Business | Economy
Depression fears overshadow G20 summit
The "D" word has crept into the debate ahead of the Washington G20 crisis summit. Not Deflation, but Depression.
Dubai: The "D" word has crept into the debate ahead of the Washington G20 crisis summit. Not Deflation, but Depression.
The result - according to the thinking of some officials, advisers and strategists gathered at a meeting of the World Economic Forum in Dubai - is that governments and central banks should throw caution to the wind and combat the crisis with every means available.
"There is a real possibility of a real, deep, international depression," said one senior monetary official, who spoke on the condition of anonymity, calling the crisis "the worst in 100 years".
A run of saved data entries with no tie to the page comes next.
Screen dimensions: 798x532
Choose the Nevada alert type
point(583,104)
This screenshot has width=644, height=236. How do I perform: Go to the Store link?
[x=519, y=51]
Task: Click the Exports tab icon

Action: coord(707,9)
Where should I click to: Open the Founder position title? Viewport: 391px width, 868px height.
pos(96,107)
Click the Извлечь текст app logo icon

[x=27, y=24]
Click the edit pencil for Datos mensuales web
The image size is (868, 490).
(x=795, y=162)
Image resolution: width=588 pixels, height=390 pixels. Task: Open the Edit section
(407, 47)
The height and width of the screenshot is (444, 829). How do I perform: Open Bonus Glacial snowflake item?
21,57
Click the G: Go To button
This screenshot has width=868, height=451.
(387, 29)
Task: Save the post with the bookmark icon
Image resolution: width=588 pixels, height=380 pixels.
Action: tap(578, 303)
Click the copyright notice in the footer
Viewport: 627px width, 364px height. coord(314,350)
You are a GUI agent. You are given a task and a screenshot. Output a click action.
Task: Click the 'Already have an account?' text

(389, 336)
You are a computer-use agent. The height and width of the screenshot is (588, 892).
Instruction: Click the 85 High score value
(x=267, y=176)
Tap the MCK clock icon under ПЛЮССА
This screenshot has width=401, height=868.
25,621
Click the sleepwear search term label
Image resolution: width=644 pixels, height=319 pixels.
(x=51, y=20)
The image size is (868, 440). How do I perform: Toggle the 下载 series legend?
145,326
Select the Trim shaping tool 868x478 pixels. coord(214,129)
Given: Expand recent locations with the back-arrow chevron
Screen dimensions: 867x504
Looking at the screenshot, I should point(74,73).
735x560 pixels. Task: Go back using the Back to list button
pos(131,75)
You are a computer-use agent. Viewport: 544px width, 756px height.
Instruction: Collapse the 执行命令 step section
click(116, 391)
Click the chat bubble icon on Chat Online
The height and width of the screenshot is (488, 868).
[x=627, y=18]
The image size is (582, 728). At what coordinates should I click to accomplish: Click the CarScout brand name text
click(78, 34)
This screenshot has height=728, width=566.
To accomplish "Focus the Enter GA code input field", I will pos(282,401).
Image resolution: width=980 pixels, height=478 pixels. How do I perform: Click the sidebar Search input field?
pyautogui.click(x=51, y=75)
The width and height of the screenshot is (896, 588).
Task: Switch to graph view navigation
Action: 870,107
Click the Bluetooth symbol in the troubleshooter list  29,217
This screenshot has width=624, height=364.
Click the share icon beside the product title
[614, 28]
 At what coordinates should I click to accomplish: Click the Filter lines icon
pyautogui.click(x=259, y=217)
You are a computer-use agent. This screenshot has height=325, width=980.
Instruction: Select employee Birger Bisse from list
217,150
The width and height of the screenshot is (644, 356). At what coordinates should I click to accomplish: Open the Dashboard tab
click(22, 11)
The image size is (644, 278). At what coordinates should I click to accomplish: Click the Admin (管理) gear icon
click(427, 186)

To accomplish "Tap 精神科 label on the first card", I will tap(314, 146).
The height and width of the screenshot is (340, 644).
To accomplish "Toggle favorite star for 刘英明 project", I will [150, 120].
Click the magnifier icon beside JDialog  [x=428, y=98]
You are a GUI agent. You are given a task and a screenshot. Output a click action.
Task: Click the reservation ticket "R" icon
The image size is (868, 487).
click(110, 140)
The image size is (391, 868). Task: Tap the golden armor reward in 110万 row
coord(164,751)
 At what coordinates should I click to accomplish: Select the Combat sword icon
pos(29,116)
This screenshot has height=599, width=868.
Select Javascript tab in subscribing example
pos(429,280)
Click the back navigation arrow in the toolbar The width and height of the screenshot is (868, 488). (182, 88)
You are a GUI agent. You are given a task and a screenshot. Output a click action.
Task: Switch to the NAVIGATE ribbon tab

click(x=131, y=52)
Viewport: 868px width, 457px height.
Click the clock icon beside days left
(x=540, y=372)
Recession is now a certainty in leading western economies and the likelihood is increasing of deflation and even a global depression.
Last week, the International Monetary Fund warned the world's richest economies face their first year of contraction since World War II and leading central banks have resorted to drastic action.
The Bank of England shocked markets with a 1.5 percentage point rate cut and the European Central Bank cut by half a point, leading top central banks on a path toward the 1 per cent rate now set by the US Federal Reserve.
China, meanwhile, approved a 4 trillion yuan ($586 billion) government spending package to boost domestic demand and lift its economy.